You can think of a team as a queueing system. Tasks arrive in your queue at random intervals, and they take unpredictable amounts of time to complete. Each member of the team is a processor, and when everybody’s working as hard as they can, the system is at 100% capacity.

That’s what a Taylorist manager would want: everybody working as hard as they can, all the time, with no waste of capacity. But as we’ve seen, in any system with variability, that’s an unachievable goal. The closer you get to full capacity utilization, the faster your queues grow. The longer your queues are, the longer the average task waits in the queue before getting done. It gets bad real fast:

Quartz_3____

So there are very serious costs to pushing your capacity too hard for too long:

  • Your queues get longer, which itself is demotivating. People are less effective when they don’t feel that their work is making a difference (see The Progress Principle)
  • The average wait time between a task arriving and a getting done rises linearly with queue length. With long wait times, you hemorrhage value: you commit time and energy to ideas that might not be relevant anymore by the time you get around to them (again: read the crap out of Principles of Product Development Flow)
  • Since you’re already operating at or near full capacity, you can’t even deploy extra capacity to knock those queues down: it becomes basically impossible to ever get rid of them.
  • The increased wait time in your ticket queue creates long feedback times, nullifying the benefit of agile techniques.

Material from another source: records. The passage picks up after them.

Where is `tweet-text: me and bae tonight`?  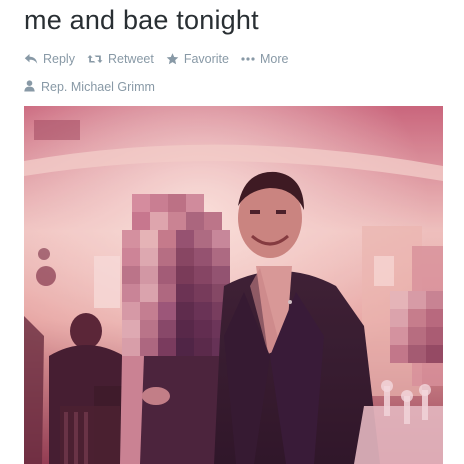 tweet-text: me and bae tonight is located at coordinates (142, 20).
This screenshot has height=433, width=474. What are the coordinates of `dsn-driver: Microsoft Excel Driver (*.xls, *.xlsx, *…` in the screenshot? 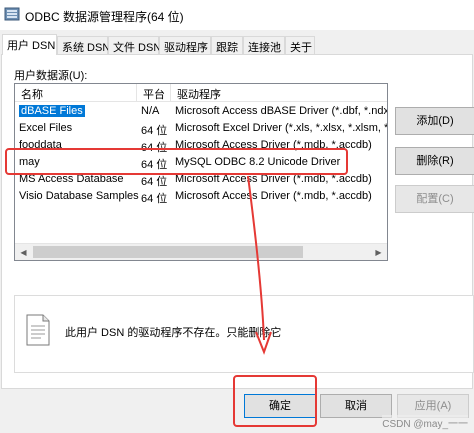 It's located at (282, 128).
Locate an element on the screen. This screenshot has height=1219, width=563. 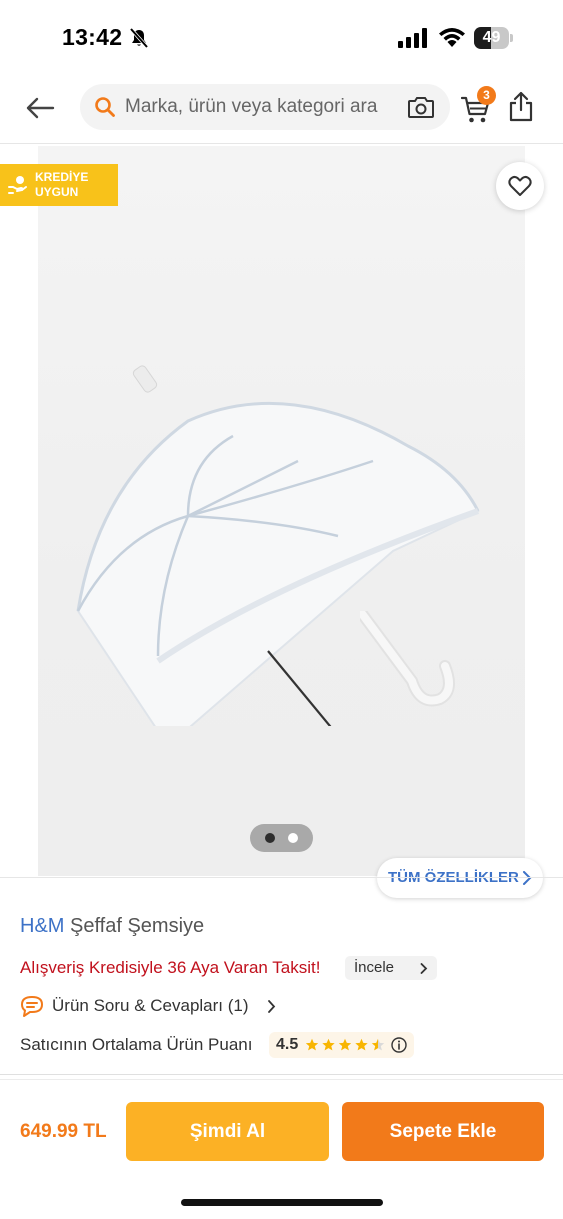
product-name: Şeffaf Şemsiye is located at coordinates (138, 926).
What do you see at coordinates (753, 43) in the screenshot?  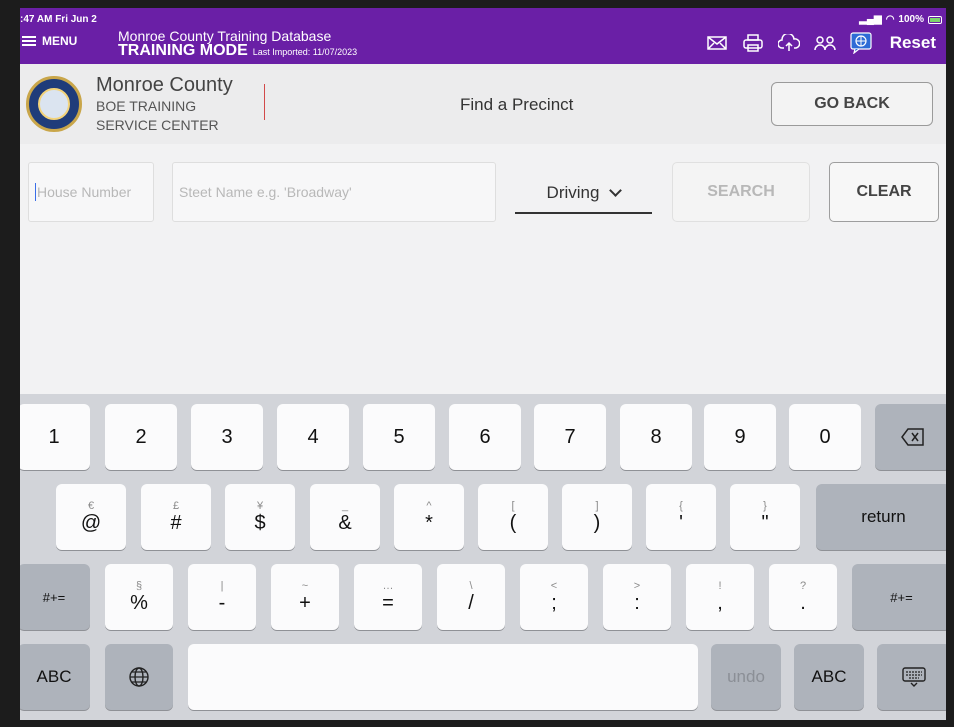 I see `printer-icon` at bounding box center [753, 43].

Efficiency isn’t the holy grail

Any queueing system operating at full capacity is gonna build up giant queues. That includes your team. What should you do about it?

Just by being aware that this relationship exists, you can gain a lot of intuition about team dynamics. What I’m taking away from it is this: There’s a tradeoff between how fast your team gets planned work done and how long it takes your team to get around to tasks. This changes the way I think about side projects, and makes me want to find the sweet spot. Let me know what you take away from it.